Layer 5: regression detection

The problem: if you do not re-score the same labeled conversations after each material change, you cannot turn a vague trend into a clear yes or no on quality. You need a repeatable basket that stays stable across versions.

Our solution: we keep a fixed basket of test conversations per agent (labeled, versioned). We compare the new release to the old one on the same items. We split results by criterion so that “overall down 0.08” becomes actionable.

def compare_versions(agent_a, agent_b, ref: ReferenceSet) -> RegressionReport:
    for item, crit in ref.items:
        ...
    return RegressionReport(overall=..., by_criterion=..., worst_examples=...)

Example report (illustrative):

agent
support_bot
baseline → current
v1.2.0 → v1.3.0
reference set
n = 200
overall change
−0.06
by criterion
resolution −0.13
tone +0.04

A strong regression view shows the largest individual drops: which conversations broke, and which clusters point to a root cause. For example, billing after a tool change. Engineering gets a hypothesis, not only a red number.

Layer 6: meta-eval

The problem: when you change judges, retrieval, weighting, or scoring code, the pipeline can look healthy while it drifts away from expert judgment. Headline accuracy stays flat while the false-pass rate creeps up. If you do not rerun the same frozen gold after each substantive change, you cannot tell whether the eval regressed.

Our solution: we keep a fixed labeled set. We rerun it whenever the scoring stack changes in a meaningful way. We track accuracy versus experts and the rate of false passes (machine OK, expert not). We run ablations on that same gold: we turn one layer off at a time (baseline judge, then +ensemble, +memory, +human-weighted retrieval, +reference-set regression, and so on). Each layer targets a different failure mode. You need to see what moved accuracy and false passes, not a one-off lucky run.

def run_meta_eval(engine, frozen_examples) -> Metrics:
    # compare engine labels to expert labels; false pass rate, ...
    ...

We treat headline benchmark numbers as real only when every substantive stack change is followed by those reruns and ablations, not a one-off run.

Ask any vendor, including us: “Did you rerun the gold set after that change?”

For ensembles, experiments, and more technical detail, see Improving LLM Judges With Experiments, Not Vibes.

> [DATA FOR REVIEW]

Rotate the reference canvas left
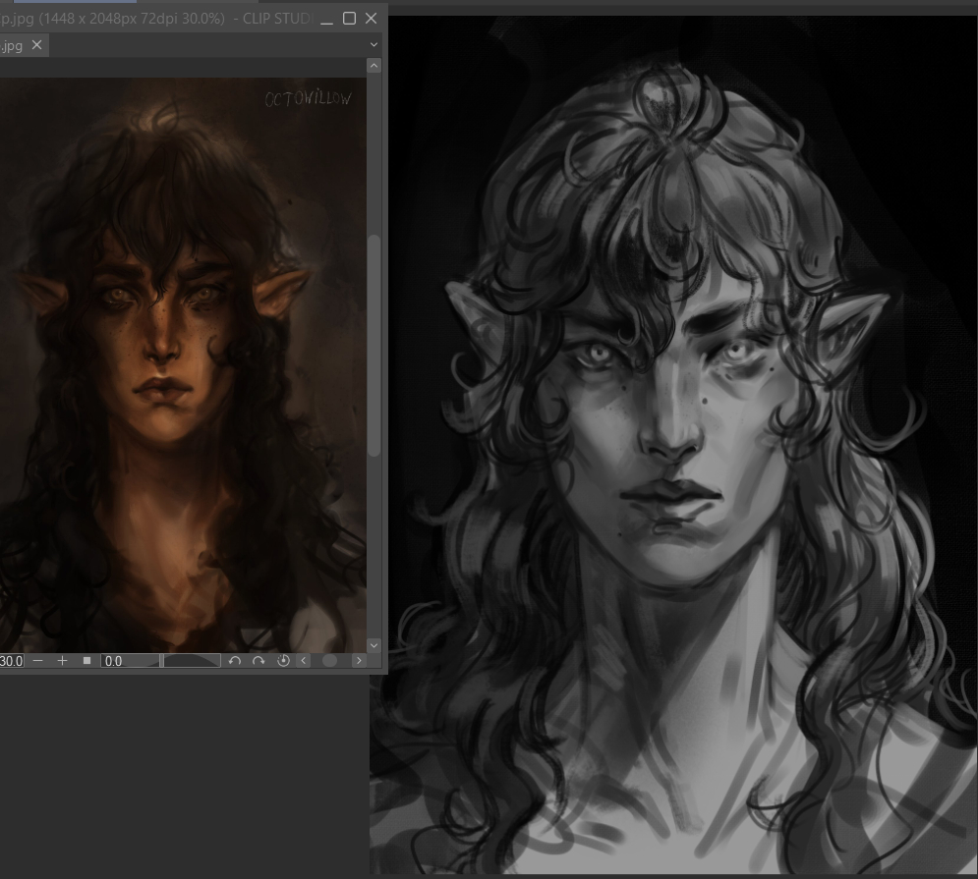978x879 pixels. 235,661
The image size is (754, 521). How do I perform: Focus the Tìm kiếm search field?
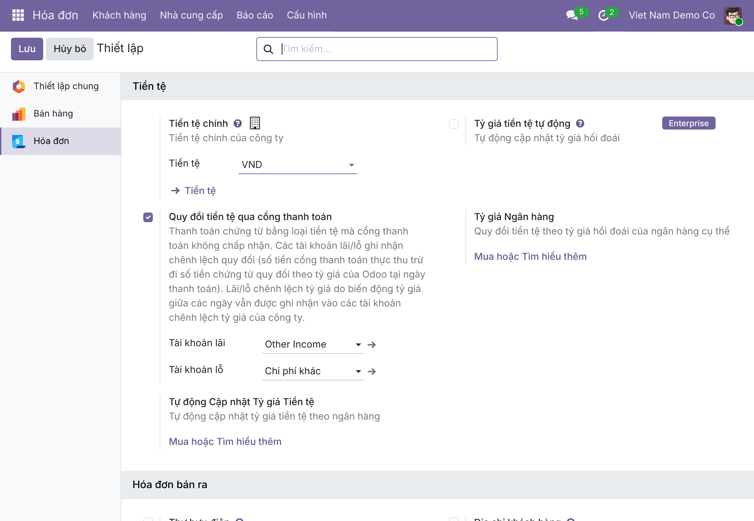pyautogui.click(x=377, y=49)
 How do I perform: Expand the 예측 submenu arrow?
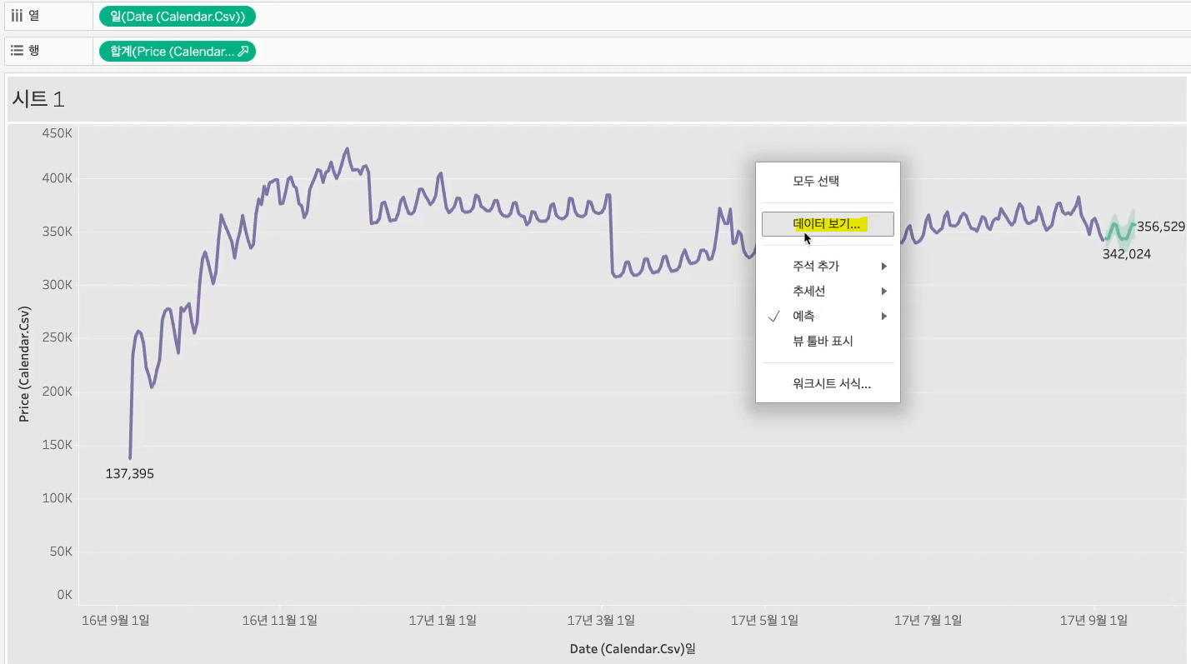point(884,317)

> [TASKS FOR THIS EXERCISE]
A - Answer these questions using the passage on evaluation layers:
(i) In the example report, how many conversations are in the reference set?
(ii) In that report, what is the change for the resolution criterion?
(iii) How does the passage define a false pass?
B - Carry on the passage on evaluation layers from its final sentence.
The items play no part in what follows.

> [ANSWERS GIVEN]
A -
(i) 200
(ii) −0.13
(iii) The machine marks it OK, but the expert does not.

B -
The six layers at a glance

The figure shows the six-layer scoring path after the base judge. Criteria modeling and API callers sit outside it. Accuracy figures sit in the build vs buy table and the footnote. Your numbers will differ.

Composo evaluation architecture: base judge then six layers (ensemble, memory, human review, drift monitoring, regression detection, meta-eval), with a compounding feedback loop

After the base judge, six layers stack: (1) ensemble, (2) memory, (3) review, (4) drift monitoring, (5) regression detection, (6) meta-eval. The flywheel shows how use compounds (more evals, labels, and releases).

Compounding: more evals improve retrieval; more labels improve weighting; a stack that has run for a year is not something that you reproduce on day one by shipping the same code paths. The six layers map to different work: models (1-2), search (2), reviewer tools (3), live monitoring (4), regression harnesses (5), tests of the eval (6). Doing all of it in-house competes with your product roadmap.

Conclusion

The build vs buy table captures timelines, trust, and where work lands.

  • Build: the six layers, criteria, tenancy, callers (API, SDK, UI), tuning, search upkeep, reviewer habit, and gold-set hygiene. You can ship a thin slice quickly. Release-grade trust costs multiple engineer-years.
  • Buy (Composo): you keep criteria, labels, and ship decisions. We run platform depth and publish measured quality on frozen data (see the table and footnote).

Integration still costs your time on criteria, labels, and process. The trade is building every layer versus accruing eval data through an operated stack that you can inspect and rerun against gold.


Numbers from our internal studies. Example benchmark: 200 expert-labeled conversations across 8 agent types and 12 criteria. Best accuracy we have seen versus a baseline single judge: 83.6% (baseline 71% on the same measure).